Jack launched into his tale of modulator board woe, and Rhea listened intently. "And I've run emulations on my workstation, and traced the schematic fifty times. There's no way I could be getting any overloads in there, yet I've blown the circuit time and again." He looked up at Rhea; her titian hair framed a face deep in thought, with eyes focused a million miles away. Somewhere out with the stars she wanted to reach. She looked as classically beautiful as any statue, but he knew she wasn't marble cold. Not by a long shot.

Then her eyes were focused on him again, and he felt heat rising to his face as he realized he'd been staring at her, and that she'd said something, and that he hadn't heard a word of it. "Uh, what was that?" he asked.

"A-flat, you said?" she repeated.

"Yeah. Think so. I don't have perfect pitch, but I'm not bad."

"Hmm. A-flat. That's interesting. I wonder if we're getting some kind of bleed-through or resonance. Let me see that schematic." She bent down beside him and he was aware suddenly that her right breast was nestled against his arm. It seemed happy there, but his better judgment advised a hasty strategic retreat. Not so fast, his hormones argued. A frontal approach might be a better idea. He compromised on gridlock, not moving at all except to look down instead of across at her. That gave him a good view of her long, sexy toes and bare legs, which didn't help at all. Neither did the smell of roses that surrounded her, more subtle than perfume. Jack began to sweat. He certainly wasn't sleepy anymore.

If Rhea knew what she was doing to him, she gave no sign. The corners of her mouth were turned up slightly, but that seemed to be her habitual expression. Certainly her eyes were intent on the printout. "No," she said, straightening up again—a move that filled him with regret. "You've done a good job on the layout—I never would have thought of half these optimizations. I don't see where the margins are tight enough anywhere to give you any bleed-through, and it looks like you've got enough damping to handle any resonance. Can you fire it up for a minute?"
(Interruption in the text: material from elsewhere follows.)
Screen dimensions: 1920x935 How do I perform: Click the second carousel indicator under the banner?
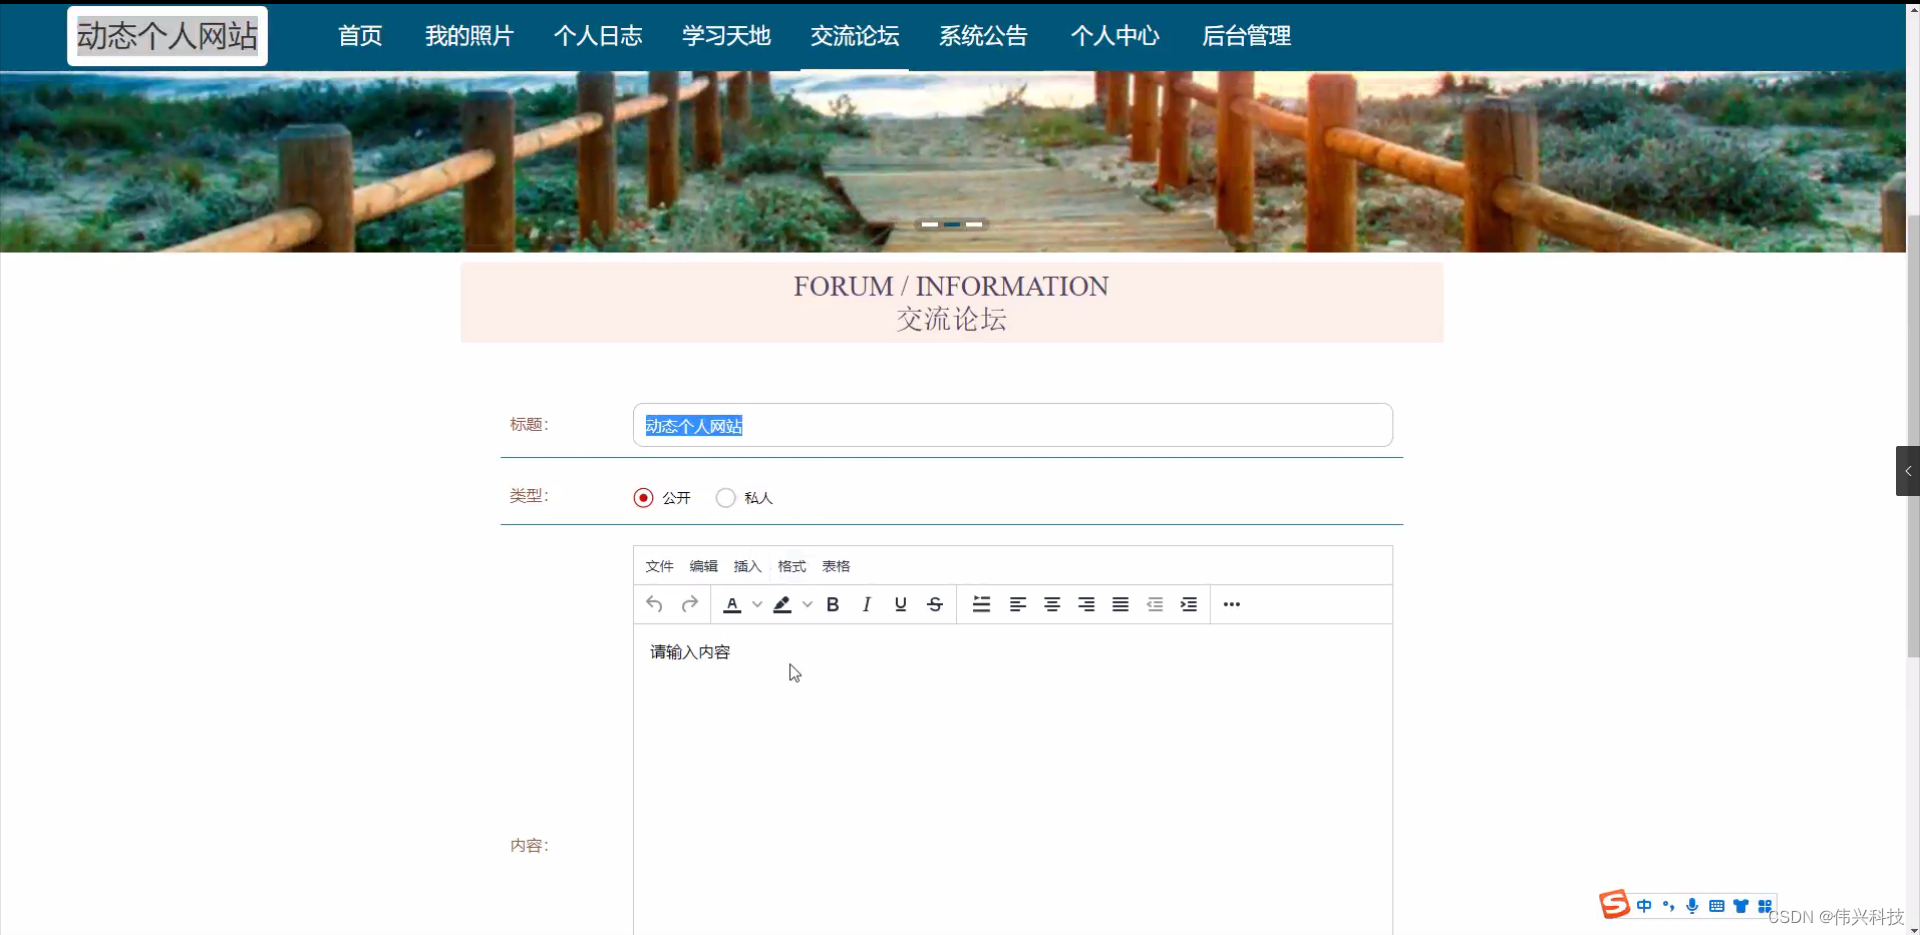point(953,224)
"Sure. It's ready to go now; I fixed the last blowout a while back." He took the much-patched board back over to the trolley, and went through the hookup ritual. He flipped the switch and the familiar A-flat tone filled the room.

"Kind of pleasant, actually," Rhea observed.

"Maybe," Jack said, "but you can get a pitch pipe for pennies that would be just as good." The tone suddenly gargled to a stop as a little puff of smoke rose from the trolley. "Well, there it goes," he said, pointing. "I've seen a lot of that lately, and if we check, it'll be some part that couldn't possibly blow."

Rhea came to a decision. "Go home, Jack," she said. "You're not going to make any progress beating it to death tonight."

"But . . ."

"No buts." She hooked her arm under his and pulled him up with surprising strength. "I don't pay you to work twenty-four hours a day—I pay you to solve problems."

"I always assumed you were paying for my good looks."

"Angling for a salary reduction, hmm?" Rhea laughed. "Go home and get some sleep. I don't want to see you back here until after lunch tomorr—today."

That seemed like a good idea. The rush of adrenaline was subsiding, and Jack was suddenly dog-tired again. By the time they got to the parking lot, he was weaving on his feet, and the drive home was a real ordeal despite the lack of traffic. It was understandable then, perhaps, that by the time he dragged himself out of the car and up the front steps, Jack had completely forgotten about his morning and his gargoyle. She had not, of course, forgotten about him.

Some days, he concluded as he raced through his second emergency shower in twenty-four hours, life sucks.